Su obra musical, extendida en decenas de canciones, ha encontrado morada en algunas de las voces más representativas del vallenato. Intérpretes como Jorge Oñate, Diomedes Díaz, Silvio Brito, Iván Villazón, Poncho Zuleta, Farid Ortiz, Beto Zabaleta, Peter Manjarrés, Ivo Díaz, Robinson Damián, Carlos Malo y Martín Elías han sido vehículos de su sensibilidad. Sin embargo, es en la voz de Jorge Oñate donde su poesía parece encontrar un cauce privilegiado, como si entre compositor e intérprete existiera una complicidad silenciosa que convierte cada canción en una forma compartida de destino.
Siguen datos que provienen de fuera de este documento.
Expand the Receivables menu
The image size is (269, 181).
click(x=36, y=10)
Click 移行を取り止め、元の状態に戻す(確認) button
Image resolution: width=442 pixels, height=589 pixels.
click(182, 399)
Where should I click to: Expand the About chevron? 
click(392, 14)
Canciones como “El amor de mi vida”, “Orgulloso de ti”, “Unidos de nuevo”, “Me mata el dolor”, “Qué es lo que quieren”, “La negra de dos amores”, “La enamorada”, “Tanto como la adoraba”, “Del rey es la reina”, “No llores”, “Tanto como la quería”, “El que busca encuentra”, “Mi corazón eres tú”, “Árbol deshojado”, “Cómo quieres que te olvide”, “Gracias a Dios”, “La más linda” o “El bohemio”, entre muchas otras, no son únicamente composiciones: son fragmentos de existencia traducidos en melodía. En ellas habita una mirada que no le teme a la emoción directa, que entiende el amor como una verdad vulnerable y el desamor como una forma de conocimiento.
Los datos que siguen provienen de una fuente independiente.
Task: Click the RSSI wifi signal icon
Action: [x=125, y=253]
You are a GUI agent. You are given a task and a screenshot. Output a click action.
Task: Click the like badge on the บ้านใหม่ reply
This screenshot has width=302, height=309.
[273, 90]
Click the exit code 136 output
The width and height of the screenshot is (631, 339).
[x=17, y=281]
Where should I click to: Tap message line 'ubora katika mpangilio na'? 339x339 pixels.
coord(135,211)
Aunque sabe pulsar el acordeón, instrumento que en el vallenato no es objeto, es lenguaje, lo hace con la humildad de quien no busca protagonismo en la ejecución, más bien cuida el espíritu de la parranda. Toca, por decirlo así, para sostener la noche, para que la fiesta no se apague, para que la conversación entre amigos conserve la música como fondo y como sentido. No es el acordeonista de oficio: es el músico que comprende que el vallenato no siempre exige virtuosismo, requiere autenticidad.
Además, su condición de cantautor reafirma su vínculo integral con la música: no solo escribe, también interpreta su propio universo. Ha dejado testimonio de ello en trabajos discográficos como “La Piquería”, “De Parranda con Luis Durán Escorcia”, “Ahora canto mejor”, “Volvió mi canto”, “Vida y obra de Nafer Durán” y “Mi mejor momento”, donde su voz se convierte en extensión natural del verso y en afirmación de su identidad artística.

Hay, en todo ello, una dimensión menos visible pero igualmente profunda: Durán Escorcia representa la continuidad de una memoria que no se archiva, se canta. Su obra no se limita a registrar emociones individuales; también recoge una experiencia colectiva donde el vallenato funciona como archivo vivo de la región Caribe. En sus canciones persiste la conversación entre generaciones, el diálogo entre lo vivido y lo heredado, entre lo íntimo y lo comunitario.
Luis Durán Escorcia encarna, en esencia, una forma de fidelidad: a la tradición que lo antecede, a la palabra que lo habita y al sentimiento que lo impulsa. En él, la música vallenata no es una nostalgia detenida, es una memoria en movimiento, una revelación constante donde la vida se manifiesta en cada canción. Porque hay compositores que escriben canciones, y hay otros, como él, que escriben la vida para que otros la canten.